Capturing video (SD) to the drives, and simultaneously reading from the drives to a server (over Gigabit LAN).

You can't write to the array (as you're capturing) and read from it at the same moment, doesn't work that way. I'd say nothing would allow you to do this simultaneously... you'll end up capturing to a target location and then doing a transfer after the capture over the LAN. You'd be taxing that system considerably trying to do all of it simultaneously with any storage solution.

Hope this helps...

(after posting this I read the one above; alamone offers some more exotic solutions, but I'm betting the OP simply has 2 500GB drives and he's using the onboard "RAID" capabilities of the chipset on his motherboard so, my answers and suggestions were all based on that assumption...)

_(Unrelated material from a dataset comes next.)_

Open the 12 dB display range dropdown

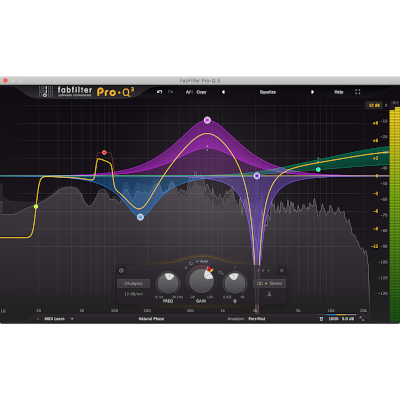coord(374,105)
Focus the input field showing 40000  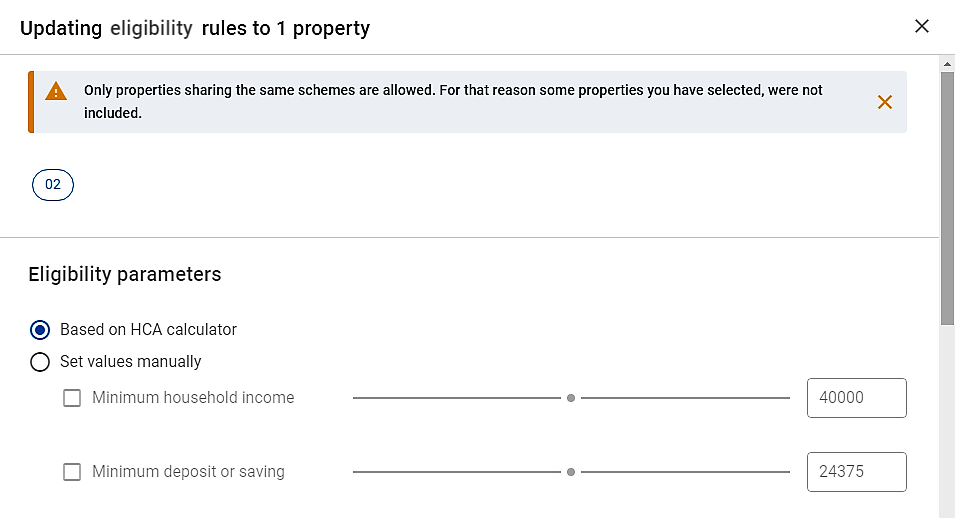pyautogui.click(x=856, y=398)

One last note: most current hard drive technology (within the past 2 years or so) should easily be able to handle SD content bandwidth without issues using a single drive...
 
Thanks for the input guys, much appreciated. So how does this approach sound:
We have two separate drives, A and B, no RAID.
At any time, any drive is either the write drive or the read drive. So it would work like this:
Capture video to drive A. When finished, transfer from drive A to server. While transferring from drive A, capture to drive B. When capture operation is done, read from drive B to server, and capture to drive A again. This loop will go over and over.

It will limit me to the performance of a single drive, but I would at least get the maximum write/read performance of any drive at any time, correct?

Thanks!
 
Depending on the amount of data I'd buffer in memory and from there stream it to the server.
 
Yeah, assuming network throughput and memory is sufficient. I guess what I'm really asking is, is this a viable solution?
 
Yeah, assuming network throughput and memory is sufficient. I guess what I'm really asking is, is this a viable solution?

Writing to HDD and then immediately reading, sending it off and deleting it? Can't see a practical reason to do it this way. If you've got a few GB of RAM in the capturing system it should be more than enough coupled with a 100 MBit LAN or better.
 
This might be a good use for a huge RAM drive? Get 16 mb on your systems, then set up an 8 or 12 gig ram drive. Write to that, then upload from there to the servers.
 
The performance will always be affected by simple disk drive dynamics that they cannot read and write at the same time, as Joe Average described in such detail. :)
 
I write up to 6 OTA HD streams and watch 2 HD streams at a time - from one disk.

You should not have a problem doing what you want.

On the other hand copying 2 files onto a single disk has a great deal of problem in that each copy operation has a low priority and wants to wait for the other. Classic problem that leads to a lot of task switching - a lot of time wasting.